#### Data to examine

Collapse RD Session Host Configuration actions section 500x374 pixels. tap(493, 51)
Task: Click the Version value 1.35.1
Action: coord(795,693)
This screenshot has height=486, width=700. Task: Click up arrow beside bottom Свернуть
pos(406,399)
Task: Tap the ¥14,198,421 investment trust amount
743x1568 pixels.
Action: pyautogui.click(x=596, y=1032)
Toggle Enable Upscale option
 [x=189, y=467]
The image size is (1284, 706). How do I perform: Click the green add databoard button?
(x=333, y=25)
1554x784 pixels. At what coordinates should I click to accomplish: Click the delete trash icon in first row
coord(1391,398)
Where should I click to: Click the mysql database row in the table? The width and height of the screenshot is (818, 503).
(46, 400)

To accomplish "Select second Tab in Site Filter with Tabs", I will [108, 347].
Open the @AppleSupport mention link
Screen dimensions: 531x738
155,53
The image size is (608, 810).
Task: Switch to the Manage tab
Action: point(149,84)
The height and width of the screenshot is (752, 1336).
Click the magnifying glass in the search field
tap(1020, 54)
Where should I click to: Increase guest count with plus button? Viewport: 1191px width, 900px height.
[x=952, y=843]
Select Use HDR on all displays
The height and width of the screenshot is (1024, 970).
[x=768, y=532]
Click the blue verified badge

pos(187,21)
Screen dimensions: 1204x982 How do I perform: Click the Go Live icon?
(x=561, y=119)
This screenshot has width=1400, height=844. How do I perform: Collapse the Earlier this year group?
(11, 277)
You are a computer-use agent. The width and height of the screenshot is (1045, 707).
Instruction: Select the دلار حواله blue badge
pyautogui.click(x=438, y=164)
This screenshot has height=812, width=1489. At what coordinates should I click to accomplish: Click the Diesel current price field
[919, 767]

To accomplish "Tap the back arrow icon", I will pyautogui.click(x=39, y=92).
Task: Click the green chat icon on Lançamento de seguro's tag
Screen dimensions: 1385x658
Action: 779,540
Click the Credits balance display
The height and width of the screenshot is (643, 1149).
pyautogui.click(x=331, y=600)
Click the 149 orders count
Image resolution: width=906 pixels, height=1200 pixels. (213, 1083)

########

Give the entries again in full, exactly as they were written above.

Collapse RD Session Host Configuration actions section 500x374 pixels. tap(493, 51)
Task: Click the Version value 1.35.1
Action: coord(795,693)
This screenshot has height=486, width=700. Task: Click up arrow beside bottom Свернуть
pos(406,399)
Task: Tap the ¥14,198,421 investment trust amount
743x1568 pixels.
Action: pyautogui.click(x=596, y=1032)
Toggle Enable Upscale option
 [x=189, y=467]
The image size is (1284, 706). How do I perform: Click the green add databoard button?
(x=333, y=25)
1554x784 pixels. At what coordinates should I click to accomplish: Click the delete trash icon in first row
coord(1391,398)
Where should I click to: Click the mysql database row in the table? The width and height of the screenshot is (818, 503).
(46, 400)

To accomplish "Select second Tab in Site Filter with Tabs", I will [108, 347].
Open the @AppleSupport mention link
Screen dimensions: 531x738
155,53
The image size is (608, 810).
Task: Switch to the Manage tab
Action: point(149,84)
The height and width of the screenshot is (752, 1336).
Click the magnifying glass in the search field
tap(1020, 54)
Where should I click to: Increase guest count with plus button? Viewport: 1191px width, 900px height.
[x=952, y=843]
Select Use HDR on all displays
The height and width of the screenshot is (1024, 970).
[x=768, y=532]
Click the blue verified badge

pos(187,21)
Screen dimensions: 1204x982 How do I perform: Click the Go Live icon?
(x=561, y=119)
This screenshot has width=1400, height=844. How do I perform: Collapse the Earlier this year group?
(11, 277)
You are a computer-use agent. The width and height of the screenshot is (1045, 707).
Instruction: Select the دلار حواله blue badge
pyautogui.click(x=438, y=164)
This screenshot has height=812, width=1489. At what coordinates should I click to accomplish: Click the Diesel current price field
[919, 767]

To accomplish "Tap the back arrow icon", I will pyautogui.click(x=39, y=92).
Task: Click the green chat icon on Lançamento de seguro's tag
Screen dimensions: 1385x658
Action: 779,540
Click the Credits balance display
The height and width of the screenshot is (643, 1149).
pyautogui.click(x=331, y=600)
Click the 149 orders count
Image resolution: width=906 pixels, height=1200 pixels. (213, 1083)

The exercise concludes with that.